- **TO DO**
Reproduce the records starting at the line that contains "At what (x,y)" and ending at the line that contains "Looking at the", with "coordinate pair" changed to "coordinate tuple" and nothing else altered. Leave the pictures out.

- **RECORDS PROVIDED**
--------

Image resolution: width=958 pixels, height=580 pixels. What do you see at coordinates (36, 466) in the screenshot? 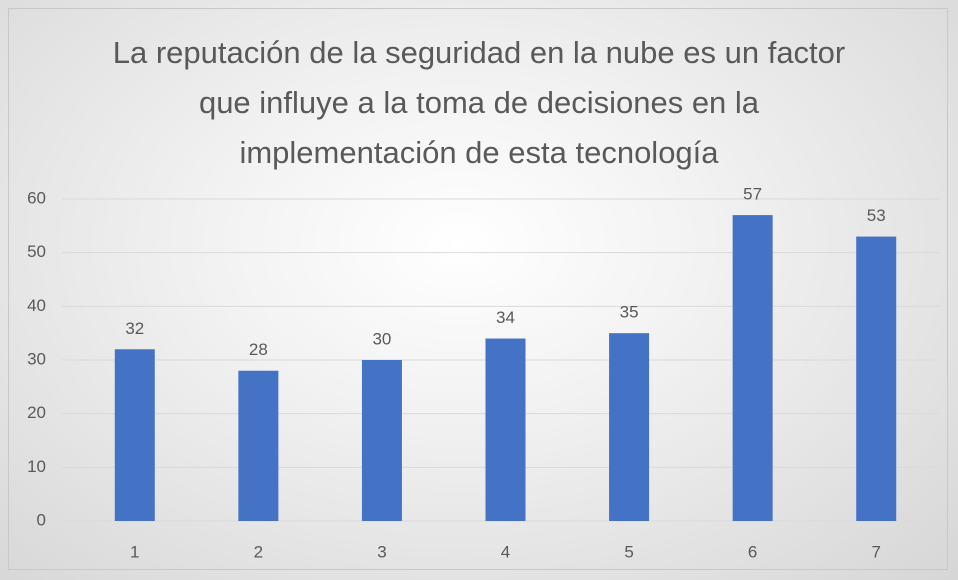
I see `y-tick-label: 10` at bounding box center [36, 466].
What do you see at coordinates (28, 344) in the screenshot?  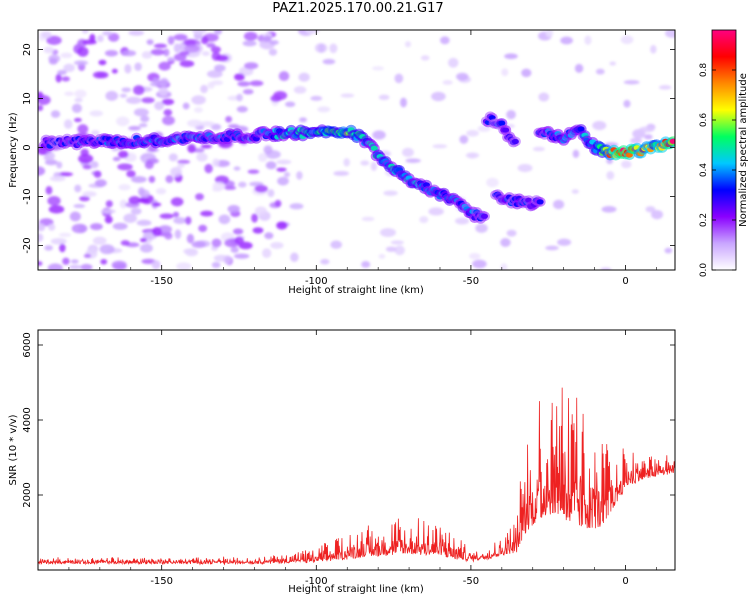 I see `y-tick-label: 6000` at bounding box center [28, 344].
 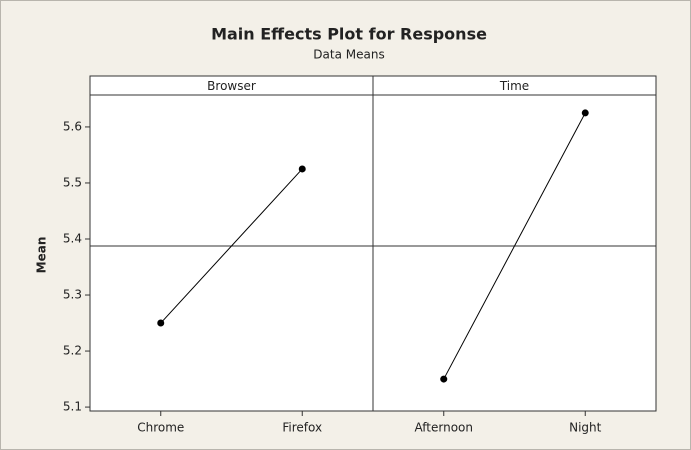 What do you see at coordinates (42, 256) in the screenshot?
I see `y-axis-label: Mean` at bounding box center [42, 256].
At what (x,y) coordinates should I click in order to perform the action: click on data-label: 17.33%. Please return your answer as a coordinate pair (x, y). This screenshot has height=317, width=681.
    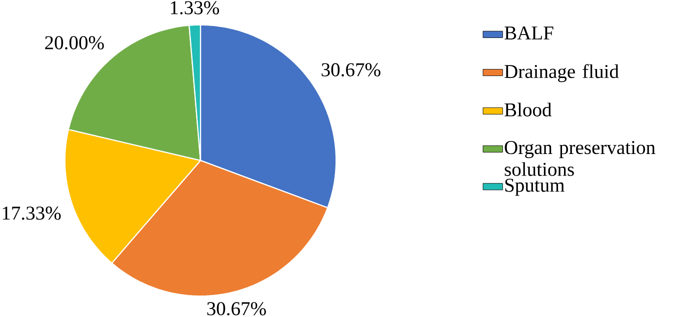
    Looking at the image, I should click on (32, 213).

--------

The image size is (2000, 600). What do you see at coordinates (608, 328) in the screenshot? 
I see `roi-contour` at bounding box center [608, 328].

--------

- **ANSWER FOR THE TASK**
At what (x,y) coordinates should I click in order to perform the action: click on data-label: 17.33%. Please return your answer as a coordinate tuple (x, y). This screenshot has height=317, width=681.
    Looking at the image, I should click on (32, 213).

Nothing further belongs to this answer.